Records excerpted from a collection
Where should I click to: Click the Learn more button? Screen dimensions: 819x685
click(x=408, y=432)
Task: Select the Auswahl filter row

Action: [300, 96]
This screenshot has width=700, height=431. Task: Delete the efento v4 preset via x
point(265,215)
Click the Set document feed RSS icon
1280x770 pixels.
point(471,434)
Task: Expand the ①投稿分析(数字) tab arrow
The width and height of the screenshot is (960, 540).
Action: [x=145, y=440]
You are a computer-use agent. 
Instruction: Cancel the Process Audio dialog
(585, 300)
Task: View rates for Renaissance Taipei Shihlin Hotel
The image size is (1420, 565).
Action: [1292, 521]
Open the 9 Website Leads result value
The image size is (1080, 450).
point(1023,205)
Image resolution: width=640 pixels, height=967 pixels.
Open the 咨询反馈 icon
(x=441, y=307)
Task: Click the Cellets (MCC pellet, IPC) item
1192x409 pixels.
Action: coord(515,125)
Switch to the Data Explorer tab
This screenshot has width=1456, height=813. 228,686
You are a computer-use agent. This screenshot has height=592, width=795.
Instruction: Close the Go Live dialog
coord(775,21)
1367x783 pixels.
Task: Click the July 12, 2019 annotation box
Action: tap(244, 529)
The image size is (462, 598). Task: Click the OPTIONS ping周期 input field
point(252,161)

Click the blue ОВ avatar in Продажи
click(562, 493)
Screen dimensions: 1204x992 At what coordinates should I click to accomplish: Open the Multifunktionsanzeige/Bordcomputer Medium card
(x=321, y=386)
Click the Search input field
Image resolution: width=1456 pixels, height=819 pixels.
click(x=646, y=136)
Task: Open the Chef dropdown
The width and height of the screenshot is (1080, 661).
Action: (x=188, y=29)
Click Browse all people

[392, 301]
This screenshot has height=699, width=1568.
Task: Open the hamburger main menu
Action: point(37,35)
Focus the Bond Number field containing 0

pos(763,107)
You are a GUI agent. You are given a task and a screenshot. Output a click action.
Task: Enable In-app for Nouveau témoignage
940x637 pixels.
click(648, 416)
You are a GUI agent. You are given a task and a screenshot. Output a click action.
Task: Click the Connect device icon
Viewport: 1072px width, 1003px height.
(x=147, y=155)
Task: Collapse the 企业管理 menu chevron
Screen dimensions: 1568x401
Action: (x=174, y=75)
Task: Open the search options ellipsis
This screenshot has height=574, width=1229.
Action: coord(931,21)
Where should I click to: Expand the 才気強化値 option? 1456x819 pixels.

### Activity
The lines from the one containing "940x637 pixels." through the last line of the records are to be transcribed exactly, with nothing else added.

### Reply to the exercise
940x637 pixels.
click(648, 416)
You are a GUI agent. You are given a task and a screenshot. Output a click action.
Task: Click the Connect device icon
Viewport: 1072px width, 1003px height.
(x=147, y=155)
Task: Collapse the 企业管理 menu chevron
Screen dimensions: 1568x401
Action: (x=174, y=75)
Task: Open the search options ellipsis
This screenshot has height=574, width=1229.
Action: coord(931,21)
Where should I click to: Expand the 才気強化値 option? 1456x819 pixels.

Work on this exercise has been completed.